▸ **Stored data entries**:
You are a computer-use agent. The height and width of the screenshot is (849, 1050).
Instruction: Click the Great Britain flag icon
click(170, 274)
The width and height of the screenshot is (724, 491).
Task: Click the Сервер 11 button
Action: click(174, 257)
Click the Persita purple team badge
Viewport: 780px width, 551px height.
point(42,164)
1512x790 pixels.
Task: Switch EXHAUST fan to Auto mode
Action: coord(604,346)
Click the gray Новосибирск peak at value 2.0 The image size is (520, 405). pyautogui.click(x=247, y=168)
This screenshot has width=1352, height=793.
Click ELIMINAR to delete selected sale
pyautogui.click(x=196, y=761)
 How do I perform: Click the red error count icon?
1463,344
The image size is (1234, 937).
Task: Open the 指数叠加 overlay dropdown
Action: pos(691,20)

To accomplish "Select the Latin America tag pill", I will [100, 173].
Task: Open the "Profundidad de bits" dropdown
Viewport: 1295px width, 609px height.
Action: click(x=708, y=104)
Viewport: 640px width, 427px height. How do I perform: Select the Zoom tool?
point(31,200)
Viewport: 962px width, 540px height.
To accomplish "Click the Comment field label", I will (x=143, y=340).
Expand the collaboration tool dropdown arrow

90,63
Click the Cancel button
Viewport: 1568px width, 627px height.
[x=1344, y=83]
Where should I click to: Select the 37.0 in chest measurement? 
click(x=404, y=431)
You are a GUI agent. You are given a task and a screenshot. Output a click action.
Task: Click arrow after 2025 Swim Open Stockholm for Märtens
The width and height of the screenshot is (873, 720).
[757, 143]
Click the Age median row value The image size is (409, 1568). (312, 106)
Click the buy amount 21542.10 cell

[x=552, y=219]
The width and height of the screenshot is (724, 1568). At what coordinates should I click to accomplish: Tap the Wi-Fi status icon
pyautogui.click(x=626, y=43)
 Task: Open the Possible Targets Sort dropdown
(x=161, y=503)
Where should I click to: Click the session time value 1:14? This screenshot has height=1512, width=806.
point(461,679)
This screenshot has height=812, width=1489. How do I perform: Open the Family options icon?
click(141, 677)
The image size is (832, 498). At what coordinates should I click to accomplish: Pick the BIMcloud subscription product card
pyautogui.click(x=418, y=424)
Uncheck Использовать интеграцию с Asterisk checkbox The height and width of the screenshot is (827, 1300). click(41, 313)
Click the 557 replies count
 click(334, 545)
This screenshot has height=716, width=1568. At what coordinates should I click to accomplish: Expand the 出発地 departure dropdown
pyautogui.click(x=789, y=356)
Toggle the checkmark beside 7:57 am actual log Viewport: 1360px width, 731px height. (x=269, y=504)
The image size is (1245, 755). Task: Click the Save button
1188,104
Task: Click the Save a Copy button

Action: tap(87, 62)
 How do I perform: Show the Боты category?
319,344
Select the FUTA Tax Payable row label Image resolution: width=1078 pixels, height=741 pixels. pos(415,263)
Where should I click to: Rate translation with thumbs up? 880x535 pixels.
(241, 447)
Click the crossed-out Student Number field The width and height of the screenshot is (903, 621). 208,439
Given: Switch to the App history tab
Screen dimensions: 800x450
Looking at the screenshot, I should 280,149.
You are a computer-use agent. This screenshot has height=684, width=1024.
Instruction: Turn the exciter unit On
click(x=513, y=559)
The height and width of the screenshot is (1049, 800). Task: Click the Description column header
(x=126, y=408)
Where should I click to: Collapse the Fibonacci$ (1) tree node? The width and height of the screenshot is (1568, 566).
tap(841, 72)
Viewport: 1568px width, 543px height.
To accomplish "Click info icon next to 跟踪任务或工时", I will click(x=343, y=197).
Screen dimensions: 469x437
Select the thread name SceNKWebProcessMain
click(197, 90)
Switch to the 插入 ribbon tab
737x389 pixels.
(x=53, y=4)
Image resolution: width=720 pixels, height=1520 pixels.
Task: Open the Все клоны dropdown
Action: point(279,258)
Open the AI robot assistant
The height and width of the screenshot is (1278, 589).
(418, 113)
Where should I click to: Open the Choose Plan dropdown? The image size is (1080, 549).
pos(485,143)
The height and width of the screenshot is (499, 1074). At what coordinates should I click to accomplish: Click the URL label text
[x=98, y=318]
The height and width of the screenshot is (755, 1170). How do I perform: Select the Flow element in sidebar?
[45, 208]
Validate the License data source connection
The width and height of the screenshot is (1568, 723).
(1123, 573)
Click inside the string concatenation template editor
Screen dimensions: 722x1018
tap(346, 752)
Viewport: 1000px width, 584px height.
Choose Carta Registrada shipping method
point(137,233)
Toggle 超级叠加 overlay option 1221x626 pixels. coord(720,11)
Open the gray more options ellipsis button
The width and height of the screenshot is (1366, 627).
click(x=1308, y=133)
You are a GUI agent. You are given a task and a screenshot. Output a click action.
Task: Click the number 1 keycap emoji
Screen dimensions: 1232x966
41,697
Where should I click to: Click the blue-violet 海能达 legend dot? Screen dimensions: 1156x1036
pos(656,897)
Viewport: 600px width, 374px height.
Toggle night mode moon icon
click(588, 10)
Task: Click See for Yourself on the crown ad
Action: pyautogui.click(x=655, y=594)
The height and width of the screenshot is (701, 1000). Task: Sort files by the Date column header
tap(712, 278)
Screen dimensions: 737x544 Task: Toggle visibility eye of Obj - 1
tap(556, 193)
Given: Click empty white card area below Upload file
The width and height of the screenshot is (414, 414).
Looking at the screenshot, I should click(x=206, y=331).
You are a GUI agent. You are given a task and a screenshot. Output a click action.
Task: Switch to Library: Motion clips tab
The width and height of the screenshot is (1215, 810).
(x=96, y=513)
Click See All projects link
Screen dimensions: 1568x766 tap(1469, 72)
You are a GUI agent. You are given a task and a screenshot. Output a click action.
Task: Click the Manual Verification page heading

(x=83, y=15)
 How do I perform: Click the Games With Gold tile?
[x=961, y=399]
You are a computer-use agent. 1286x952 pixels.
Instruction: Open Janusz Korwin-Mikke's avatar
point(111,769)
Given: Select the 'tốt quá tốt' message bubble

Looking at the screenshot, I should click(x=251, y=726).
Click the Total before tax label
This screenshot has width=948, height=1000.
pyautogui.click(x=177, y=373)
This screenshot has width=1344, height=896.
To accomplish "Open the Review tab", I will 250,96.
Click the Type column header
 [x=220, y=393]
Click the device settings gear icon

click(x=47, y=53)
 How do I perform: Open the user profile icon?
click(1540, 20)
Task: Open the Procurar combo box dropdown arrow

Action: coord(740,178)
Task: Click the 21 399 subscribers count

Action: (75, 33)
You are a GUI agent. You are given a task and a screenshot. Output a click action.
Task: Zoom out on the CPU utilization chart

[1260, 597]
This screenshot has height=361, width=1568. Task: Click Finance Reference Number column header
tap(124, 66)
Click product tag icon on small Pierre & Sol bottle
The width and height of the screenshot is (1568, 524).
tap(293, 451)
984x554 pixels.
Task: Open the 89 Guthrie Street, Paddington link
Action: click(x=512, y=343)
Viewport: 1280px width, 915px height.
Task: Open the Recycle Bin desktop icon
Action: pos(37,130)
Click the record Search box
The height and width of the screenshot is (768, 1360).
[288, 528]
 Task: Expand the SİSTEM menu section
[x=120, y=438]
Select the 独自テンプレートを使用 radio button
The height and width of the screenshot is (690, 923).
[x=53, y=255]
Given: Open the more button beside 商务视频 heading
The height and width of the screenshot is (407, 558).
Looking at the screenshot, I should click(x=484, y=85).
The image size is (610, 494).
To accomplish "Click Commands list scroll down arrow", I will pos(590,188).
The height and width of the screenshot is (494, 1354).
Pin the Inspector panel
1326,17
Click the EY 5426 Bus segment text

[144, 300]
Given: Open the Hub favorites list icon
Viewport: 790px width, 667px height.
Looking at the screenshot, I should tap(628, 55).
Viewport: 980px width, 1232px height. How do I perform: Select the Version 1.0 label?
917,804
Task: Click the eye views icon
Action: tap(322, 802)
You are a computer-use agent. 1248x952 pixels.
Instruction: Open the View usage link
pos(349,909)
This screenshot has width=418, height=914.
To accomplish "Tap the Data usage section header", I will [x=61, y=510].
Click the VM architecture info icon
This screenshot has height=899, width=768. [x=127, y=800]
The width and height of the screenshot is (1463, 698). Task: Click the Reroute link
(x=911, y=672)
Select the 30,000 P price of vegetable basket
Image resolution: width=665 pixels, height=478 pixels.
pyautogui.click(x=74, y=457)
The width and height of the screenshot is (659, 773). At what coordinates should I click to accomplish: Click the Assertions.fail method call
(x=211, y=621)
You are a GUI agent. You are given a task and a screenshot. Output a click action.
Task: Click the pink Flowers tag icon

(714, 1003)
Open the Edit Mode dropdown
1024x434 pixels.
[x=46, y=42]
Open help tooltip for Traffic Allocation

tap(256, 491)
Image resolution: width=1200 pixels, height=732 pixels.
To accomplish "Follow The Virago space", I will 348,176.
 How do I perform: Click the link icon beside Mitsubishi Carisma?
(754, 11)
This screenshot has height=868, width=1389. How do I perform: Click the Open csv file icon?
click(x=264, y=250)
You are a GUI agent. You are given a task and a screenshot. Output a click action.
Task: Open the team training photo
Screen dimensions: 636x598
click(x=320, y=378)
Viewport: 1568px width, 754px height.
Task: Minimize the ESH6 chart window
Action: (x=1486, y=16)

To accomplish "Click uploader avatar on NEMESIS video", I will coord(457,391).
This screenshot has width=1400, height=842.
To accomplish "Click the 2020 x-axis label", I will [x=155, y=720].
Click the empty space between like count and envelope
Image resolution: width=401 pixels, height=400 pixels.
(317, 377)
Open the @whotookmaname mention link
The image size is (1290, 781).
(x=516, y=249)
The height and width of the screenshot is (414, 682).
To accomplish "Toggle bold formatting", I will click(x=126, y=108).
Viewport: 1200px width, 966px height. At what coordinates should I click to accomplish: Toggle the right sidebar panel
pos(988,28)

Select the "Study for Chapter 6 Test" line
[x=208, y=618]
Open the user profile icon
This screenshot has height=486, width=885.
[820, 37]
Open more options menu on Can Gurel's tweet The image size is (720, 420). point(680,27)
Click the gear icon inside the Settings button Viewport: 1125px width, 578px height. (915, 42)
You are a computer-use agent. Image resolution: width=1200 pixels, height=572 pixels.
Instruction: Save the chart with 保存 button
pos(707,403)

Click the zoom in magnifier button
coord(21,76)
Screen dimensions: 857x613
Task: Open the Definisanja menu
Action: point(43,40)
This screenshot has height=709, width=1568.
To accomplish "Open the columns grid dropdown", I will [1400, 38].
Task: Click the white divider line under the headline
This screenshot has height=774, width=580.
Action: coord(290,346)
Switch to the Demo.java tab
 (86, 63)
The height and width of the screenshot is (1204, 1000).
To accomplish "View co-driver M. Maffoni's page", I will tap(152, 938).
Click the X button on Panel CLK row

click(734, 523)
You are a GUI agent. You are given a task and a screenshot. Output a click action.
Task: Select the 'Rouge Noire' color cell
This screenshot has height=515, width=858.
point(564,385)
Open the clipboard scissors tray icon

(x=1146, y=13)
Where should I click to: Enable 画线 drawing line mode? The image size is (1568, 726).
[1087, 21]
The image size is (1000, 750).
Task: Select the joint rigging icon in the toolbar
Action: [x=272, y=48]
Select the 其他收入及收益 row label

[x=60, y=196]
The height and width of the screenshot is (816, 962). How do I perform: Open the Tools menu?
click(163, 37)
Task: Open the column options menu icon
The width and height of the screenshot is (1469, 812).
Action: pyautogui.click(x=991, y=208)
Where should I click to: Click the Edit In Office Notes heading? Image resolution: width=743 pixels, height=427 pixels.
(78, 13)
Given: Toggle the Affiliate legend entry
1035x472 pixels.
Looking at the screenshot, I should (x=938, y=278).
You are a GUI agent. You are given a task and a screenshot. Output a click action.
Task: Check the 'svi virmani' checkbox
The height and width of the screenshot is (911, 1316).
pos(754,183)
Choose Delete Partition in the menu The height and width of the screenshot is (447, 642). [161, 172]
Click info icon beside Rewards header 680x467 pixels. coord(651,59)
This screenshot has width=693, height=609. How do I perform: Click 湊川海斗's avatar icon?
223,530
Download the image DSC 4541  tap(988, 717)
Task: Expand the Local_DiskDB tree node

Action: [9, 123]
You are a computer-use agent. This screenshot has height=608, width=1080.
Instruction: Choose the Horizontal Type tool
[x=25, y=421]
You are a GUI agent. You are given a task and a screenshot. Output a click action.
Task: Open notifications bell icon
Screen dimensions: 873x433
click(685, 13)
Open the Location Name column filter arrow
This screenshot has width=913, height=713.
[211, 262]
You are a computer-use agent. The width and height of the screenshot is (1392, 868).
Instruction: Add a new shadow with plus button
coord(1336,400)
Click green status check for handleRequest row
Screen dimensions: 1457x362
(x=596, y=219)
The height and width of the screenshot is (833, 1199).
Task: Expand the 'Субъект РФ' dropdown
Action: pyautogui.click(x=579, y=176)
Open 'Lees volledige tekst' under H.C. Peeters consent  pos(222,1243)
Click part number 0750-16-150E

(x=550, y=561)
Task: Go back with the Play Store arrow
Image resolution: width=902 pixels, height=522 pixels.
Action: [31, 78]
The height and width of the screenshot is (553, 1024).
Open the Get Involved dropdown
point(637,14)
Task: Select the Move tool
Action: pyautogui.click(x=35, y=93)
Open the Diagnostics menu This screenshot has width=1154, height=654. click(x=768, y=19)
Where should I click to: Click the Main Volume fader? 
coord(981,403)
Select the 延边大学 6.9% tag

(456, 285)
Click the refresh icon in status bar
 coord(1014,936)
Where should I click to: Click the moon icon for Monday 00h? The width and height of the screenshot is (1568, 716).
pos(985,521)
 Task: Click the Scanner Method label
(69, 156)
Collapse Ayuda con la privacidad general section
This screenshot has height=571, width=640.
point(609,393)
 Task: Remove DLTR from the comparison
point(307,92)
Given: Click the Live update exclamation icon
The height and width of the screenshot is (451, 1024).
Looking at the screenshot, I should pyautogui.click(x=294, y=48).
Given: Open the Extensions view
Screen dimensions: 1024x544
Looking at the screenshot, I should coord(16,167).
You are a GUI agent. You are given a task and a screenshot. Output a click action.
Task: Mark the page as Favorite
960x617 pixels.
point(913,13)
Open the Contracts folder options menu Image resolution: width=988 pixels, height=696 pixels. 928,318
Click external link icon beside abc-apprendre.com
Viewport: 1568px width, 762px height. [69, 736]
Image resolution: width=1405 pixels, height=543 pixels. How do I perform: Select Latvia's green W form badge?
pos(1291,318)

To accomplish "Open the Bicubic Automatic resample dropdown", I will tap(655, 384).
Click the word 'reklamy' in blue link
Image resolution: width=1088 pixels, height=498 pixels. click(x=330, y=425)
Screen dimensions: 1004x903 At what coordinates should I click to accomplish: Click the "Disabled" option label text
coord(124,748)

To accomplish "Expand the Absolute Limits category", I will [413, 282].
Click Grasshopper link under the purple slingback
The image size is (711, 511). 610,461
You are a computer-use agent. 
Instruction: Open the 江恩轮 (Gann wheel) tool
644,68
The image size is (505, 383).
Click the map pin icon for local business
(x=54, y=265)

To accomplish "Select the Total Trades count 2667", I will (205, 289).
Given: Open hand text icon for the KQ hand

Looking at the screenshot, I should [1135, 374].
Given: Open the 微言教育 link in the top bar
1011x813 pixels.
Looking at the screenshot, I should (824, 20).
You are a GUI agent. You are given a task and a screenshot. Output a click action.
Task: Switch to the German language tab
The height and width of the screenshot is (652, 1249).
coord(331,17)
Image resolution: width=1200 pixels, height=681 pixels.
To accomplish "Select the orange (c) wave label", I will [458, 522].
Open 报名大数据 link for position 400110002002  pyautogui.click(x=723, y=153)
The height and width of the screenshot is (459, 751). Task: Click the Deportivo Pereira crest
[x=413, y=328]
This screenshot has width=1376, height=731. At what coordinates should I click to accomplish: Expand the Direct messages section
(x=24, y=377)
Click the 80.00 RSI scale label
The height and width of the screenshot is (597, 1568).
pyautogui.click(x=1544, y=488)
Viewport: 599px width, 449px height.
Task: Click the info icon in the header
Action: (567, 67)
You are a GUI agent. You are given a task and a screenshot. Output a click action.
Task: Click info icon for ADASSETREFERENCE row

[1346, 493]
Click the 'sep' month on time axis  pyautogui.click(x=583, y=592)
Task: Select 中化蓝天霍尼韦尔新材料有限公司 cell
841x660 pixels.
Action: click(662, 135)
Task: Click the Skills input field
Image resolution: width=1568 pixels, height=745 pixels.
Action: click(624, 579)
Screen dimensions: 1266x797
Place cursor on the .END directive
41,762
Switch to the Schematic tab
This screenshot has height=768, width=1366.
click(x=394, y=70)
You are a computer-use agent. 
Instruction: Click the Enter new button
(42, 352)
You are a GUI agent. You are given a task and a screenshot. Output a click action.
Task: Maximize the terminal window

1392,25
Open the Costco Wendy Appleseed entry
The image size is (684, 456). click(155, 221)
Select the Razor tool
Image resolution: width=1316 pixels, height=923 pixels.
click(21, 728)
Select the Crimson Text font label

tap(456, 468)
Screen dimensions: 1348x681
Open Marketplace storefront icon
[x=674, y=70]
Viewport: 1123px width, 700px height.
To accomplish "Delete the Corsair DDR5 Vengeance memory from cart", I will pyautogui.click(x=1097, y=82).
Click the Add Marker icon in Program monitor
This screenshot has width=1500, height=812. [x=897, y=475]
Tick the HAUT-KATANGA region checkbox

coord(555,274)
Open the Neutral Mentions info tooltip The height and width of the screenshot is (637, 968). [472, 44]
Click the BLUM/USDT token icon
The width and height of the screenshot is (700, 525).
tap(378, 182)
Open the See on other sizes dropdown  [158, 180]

▸ **THE TASK**: Scan the records above for the word "field" and return every line where it occurs.

▸ **RESPONSE TO THE TASK**:
To accomplish "Click the Comment field label", I will (x=143, y=340).
Click the crossed-out Student Number field The width and height of the screenshot is (903, 621). 208,439
Task: Click the Skills input field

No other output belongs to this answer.